◆ TEXT EXCERPT
^^^^

Official Looking Websites
Whenever you are presented an official-looking page, always be very skeptical especially if that page came from a link in an E-mail. Study the page carefully. Look at the domain name. Is it the same domain name as the real page? Look for misspellings or look for something that is off. Do not enter your private information if any red flags come up.
When you receive an E-mail that has an official formatting of a bank, a gaming system or claims to be official notification of a social network site, hover over the link that is asking you to click and see if the spelling is right. A lot of the times, they try to trick you to go to an attack site by sending you an “official E-mail” so be very careful.
Friend of a Friend
Always confirm the identity of people that contact you through social network sites. If they mention the name of a friend, contact that friend. Ask them if they know this person and what does this person looks like. Ask if this person have an account on Facebook and have them send you the link. If it does not match the person who contacted you, ignore further messages from that person. Just make sure that you verify your friend requests because it can get really annoying when they start contacting you and just trying to extract personal information from you. Another thing to think about when it comes to social network verification is always remember that you are not a bad person if you do not add that person as a friend. Do not feel duty bound that just because somebody is a friend of a friend or claims to be a friend of a friend that you have to add them. This could lead to big headaches later on if the person that you added is actually a scammer hell bent on trying to get your personal information so they can steal your money, steal your identity and extract other value from you.
Be careful of personal information you share through social network sites. When somebody is chatting with you and asking you personal information, you have to think back to challenge questions that are asked by banks, web mail sites, social networking sites and avoid giving the answer to these questions. It would be a good idea to go to the security section of your web mail or your bank or any other website that you access that has sensitive personal information which asks challenge questions in case of password retrieval. Get accustomed to these types of questions so when somebody asks you these questions that you do not know real well, red flags would go up.

^^^^

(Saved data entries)

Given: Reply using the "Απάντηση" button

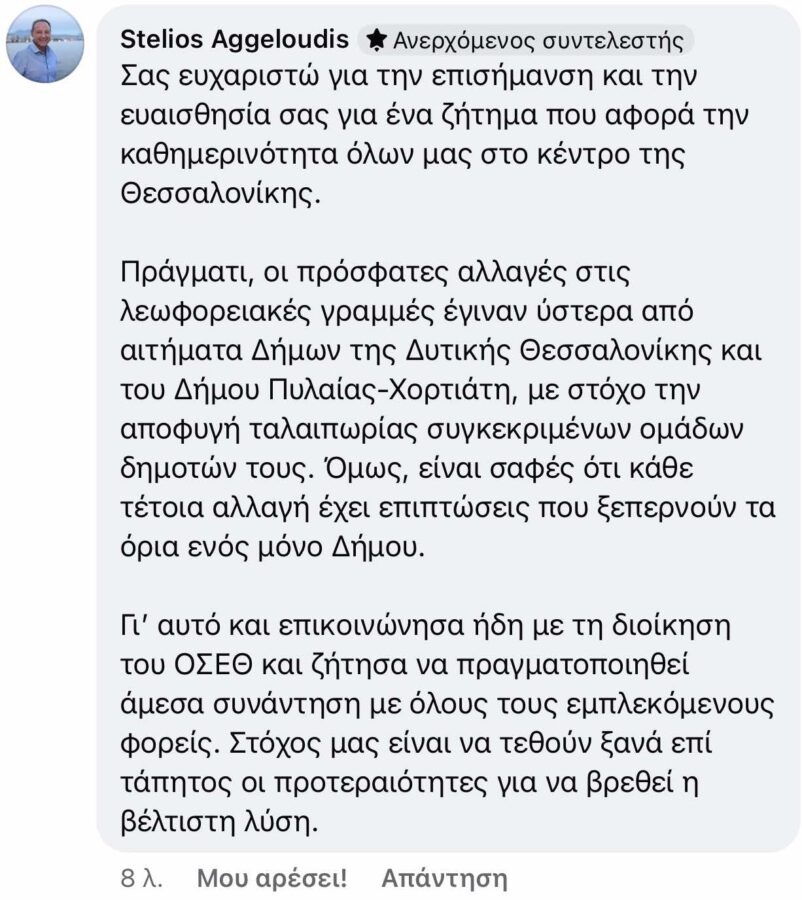Looking at the screenshot, I should coord(444,879).
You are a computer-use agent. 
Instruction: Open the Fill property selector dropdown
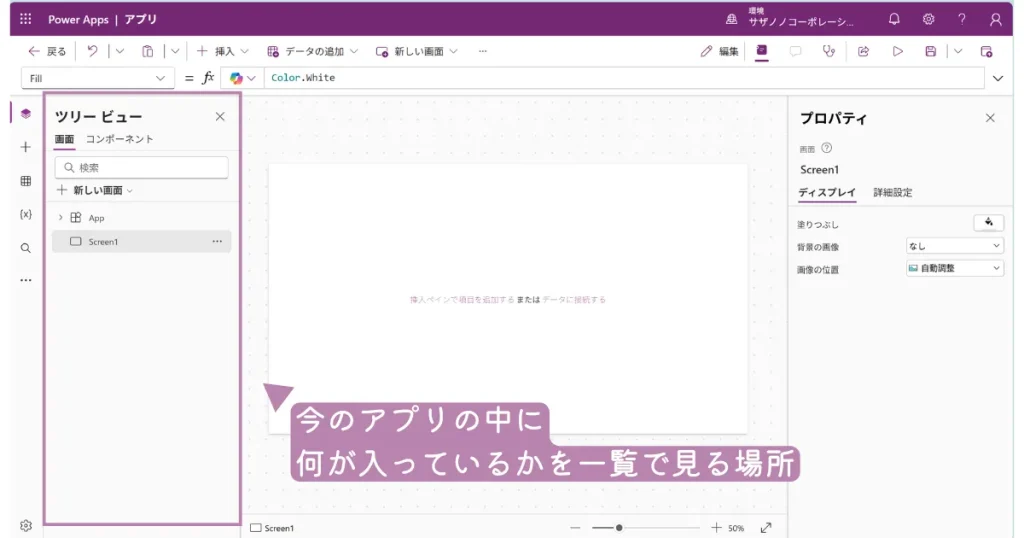[x=97, y=78]
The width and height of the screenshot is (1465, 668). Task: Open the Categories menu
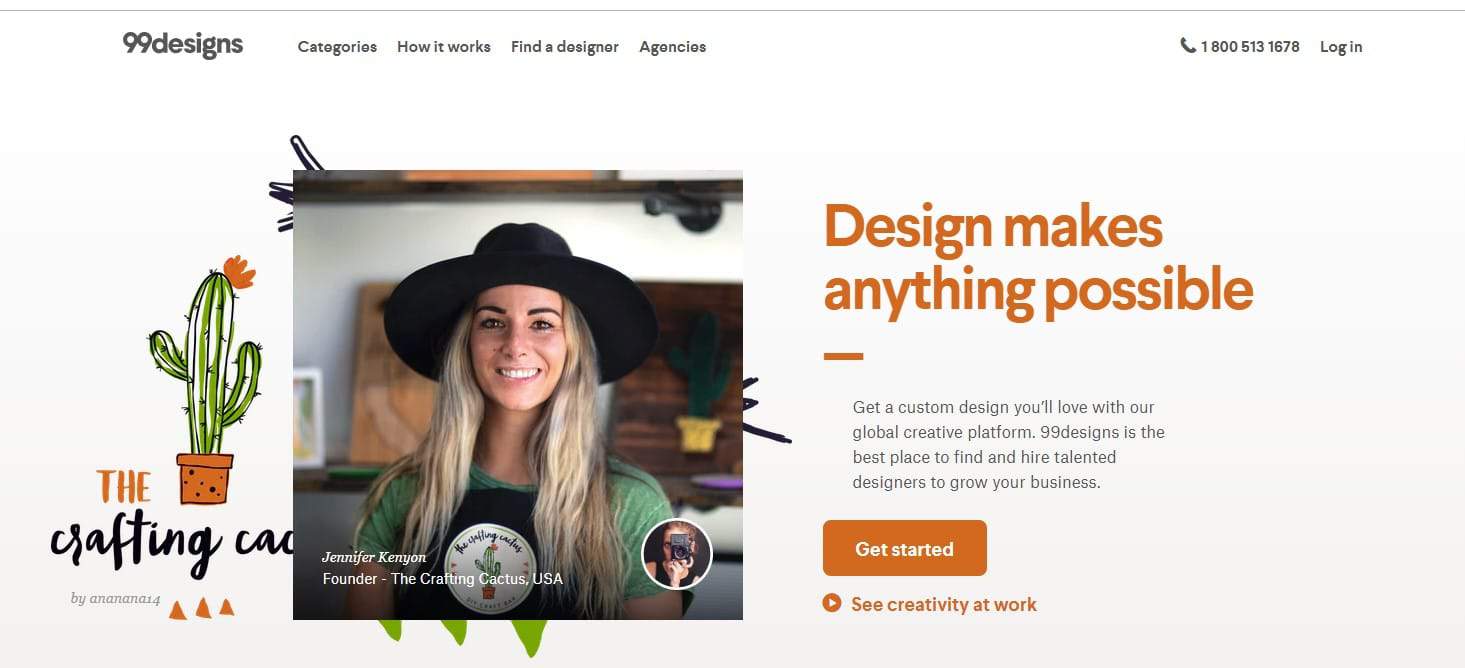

^^^^

◆ WHAT THE TASK ASKS
Can you reproduce the part of the online safety text between "Official Looking Websites" and "be very careful.", inclusive?

◆ ANSWER TO THE EXERCISE
Official Looking Websites
Whenever you are presented an official-looking page, always be very skeptical especially if that page came from a link in an E-mail. Study the page carefully. Look at the domain name. Is it the same domain name as the real page? Look for misspellings or look for something that is off. Do not enter your private information if any red flags come up.
When you receive an E-mail that has an official formatting of a bank, a gaming system or claims to be official notification of a social network site, hover over the link that is asking you to click and see if the spelling is right. A lot of the times, they try to trick you to go to an attack site by sending you an “official E-mail” so be very careful.